DAUPHIN COUNTY, Pa. — Three of five sisters in Dauphin County who were sexually abused as children by a trusted family priest are opening up after The Diocese of Harrisburg announced it is filing for bankruptcy.
The Fortney sisters say they believe the bankruptcy filing is just a loophole.
“It’s their way of just continuing to cover up, this isn’t about money with the catholic church,” said Patty Fortney-Julius.
“Look at this lady right here. She is in her seventies,” said Saundra Fortney-Colello. “She’s been fighting this all of her life and she has no opportunity for money or to sue the church, those are the people that have no voice,” she added.
Legal experts say the bankruptcy freezes civil claims and halts future ones.

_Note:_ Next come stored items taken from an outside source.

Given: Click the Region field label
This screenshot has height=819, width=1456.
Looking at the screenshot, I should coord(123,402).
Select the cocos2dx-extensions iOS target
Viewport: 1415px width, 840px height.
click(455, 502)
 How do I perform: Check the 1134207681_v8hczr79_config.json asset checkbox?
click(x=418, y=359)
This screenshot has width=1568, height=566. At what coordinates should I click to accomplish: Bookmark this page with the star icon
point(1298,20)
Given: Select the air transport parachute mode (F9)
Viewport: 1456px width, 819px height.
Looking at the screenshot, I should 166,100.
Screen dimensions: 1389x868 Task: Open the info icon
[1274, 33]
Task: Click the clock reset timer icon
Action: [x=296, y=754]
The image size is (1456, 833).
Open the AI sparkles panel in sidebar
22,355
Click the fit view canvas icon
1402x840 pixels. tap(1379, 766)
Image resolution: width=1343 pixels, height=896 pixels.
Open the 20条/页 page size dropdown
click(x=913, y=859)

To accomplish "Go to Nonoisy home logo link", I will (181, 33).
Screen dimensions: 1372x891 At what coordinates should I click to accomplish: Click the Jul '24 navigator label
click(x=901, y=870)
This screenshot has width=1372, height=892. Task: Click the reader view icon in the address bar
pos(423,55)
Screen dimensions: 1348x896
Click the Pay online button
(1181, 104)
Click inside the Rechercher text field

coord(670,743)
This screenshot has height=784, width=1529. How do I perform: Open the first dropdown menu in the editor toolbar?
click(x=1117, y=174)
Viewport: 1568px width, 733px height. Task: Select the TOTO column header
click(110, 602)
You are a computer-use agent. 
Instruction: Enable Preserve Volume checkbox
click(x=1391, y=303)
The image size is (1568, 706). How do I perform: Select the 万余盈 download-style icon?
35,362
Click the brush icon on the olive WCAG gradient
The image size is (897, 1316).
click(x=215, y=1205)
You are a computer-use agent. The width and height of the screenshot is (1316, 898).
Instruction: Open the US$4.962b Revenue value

“It prevents people from taking them to court and having the discovery and that’s what victims need in order to start the healing process is to know why it happened, who was involved, who knew,” said Carolyn Fortney.
In a news conference on Wednesday, Bishop Ronald Gainer said between the legal costs of the grand jury investigation, and anticipation of more lawsuits, the diocese had no choice but to file.
However, the bankruptcy filing lists the dioceses assets at $1 million to $10 million.
The sisters say they believe there may be more to the story.
“They’re pushing out all this money to schools and parishes to hide it because the schools and parishes aren’t subject to the litigation but the diocese is,” said Carolyn Fortney.
Matt Haverstick, who represents the Diocese of Harrisburg, wrote: “It’s simply untrue that the Diocese hid assets or otherwise engaged in improper behavior. This falsehood is flatly contradicted by the under oath bankruptcy filing. It’s similarly wrong that survivors don’t get access to a court in bankruptcy - they may and will brings claims in bankruptcy court.”
“There’s a lot of covering up I mean what I would say to him is you haven’t fooled me, you tried but you haven’t fooled me,” said Patty Fortney-Julius.
The Fortney sisters are currently in a legal battle with The Diocese of Harrisburg, as well as The Archdiocese of Newark, New Jersey.
However, they say it isn’t money they are after.
“If you really want to give victims justice and transparency, open up the records. All of them. Open up your secret archives and let us look at them, let us see for ourselves so that we can have the discovery that’s what we want. Will they do that? Probably not,” said Carolyn Fortney.
The initial hearing in the Dioceses of Harrisburg bankruptcy petition is set for Friday, Feb. 20.